The measles virus, he said, is so transmissible, that if an infected person just breathes or speaks in a room, virus particles will hang in the air or on surfaces for hours.

“What happens is the pediatric office needs to shut down,” Faust said. “They need to get everybody out. They need to decontaminate that space, and we don’t want other other people unnecessarily exposed. We’re fortunate that did not happen with this single case.”

Is there a national outbreak?

Although measles was considered eliminated in the U.S. in 2000 because of widespread vaccination, a few cases break through each year. In 2023, the CDC reported 58 cases. In 2022, the U.S. recorded 121 cases. Those cases typically are among people who are unvaccinated or undervaccinated.

Because measles is among the most infectious viruses, herd immunity occurs only when an estimated 95% of the population is vaccinated, according to the World Health Organization.

Ninety percent of people who are unvaccinated who are exposed to measles will become infected, state health leaders said, and about 20% of people who get measles will be hospitalized.

More: How Oakland Co.’s Orthodox Jewish enclave became the epicenter for Michigan measles outbreak

Michigan’s case comes as infections are being reported in other parts of the U.S., and as immunization coverage has dropped. This year alone, 35 measles cases have been reported in 15 other states: Arizona, California, Florida, Georgia, Indiana, Louisiana, Maryland, Minnesota, Missouri, New Jersey, New York, Ohio, Pennsylvania, Virginia, and Washington.

The largest outbreak since the disease was considered eliminated in the U.S. was in 2019, when 1,274 individual cases of measles occurred in 31 states, including Michigan, from Jan. 1-Oct. 1 that year.

Among those infected, the U.S. Centers for Disease Control and Prevention reported 89% were unvaccinated or had an unknown vaccine status. About 10% were hospitalized.

Who should get an MMR vaccine?

The CDC recommends that the MMR vaccine be given to:

  • Children at 12-15 months old, with a booster dose administered between ages 4 and 6.
  • Anyone born during or after 1957 without evidence of immunity against measles or documentation of having been vaccinated with two doses of MMR vaccine. The second dose should be given no sooner than 28 days after the first.
  • People exposed to measles who cannot document immunity against the virus should get post-exposure prophylaxis — a dose of the vaccine to potentially provide protection within 72 hours of initial exposure, or immunoglobulin within six days of exposure.
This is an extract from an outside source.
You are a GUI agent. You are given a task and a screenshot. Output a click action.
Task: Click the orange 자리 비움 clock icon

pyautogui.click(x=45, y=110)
More: Born between 1957-1989? You may not be protected from measles outbreak

Faust, however, said the recommendations have also been updated to encourage even people who were born before 1957 to get vaccinated. And people born between 1963 and 1967 who don’t have documentation of which type of vaccine they received also should be revaccinated.

Additionally, for many people born after 1957 but before 1989, they may have gotten only got one dose of the MMR vaccine, which might not be enough to protect them in an outbreak.

“Two doses are considered to be fully vaccinated,” he said.

Immunocompromised people, such as those with autoimmune disorders, some patients with cancer or who are undergoing chemotherapy, those using high-dose oral systemic corticosteroids, patients with HIV and those who have received organ transplants, should not get a vaccine. 

That’s why it’s so important for people around them to be fully vaccinated to protect the vulnerable, Faust said.

“My big frustration is that the politicization or the politics of COVID and the COVID vaccine has had this ripple effect outward, a halo effect. It is affecting other vaccine-preventable diseases like measles. And so we’re seeing more more people with vaccine hesitancy. It’s really a frustration.”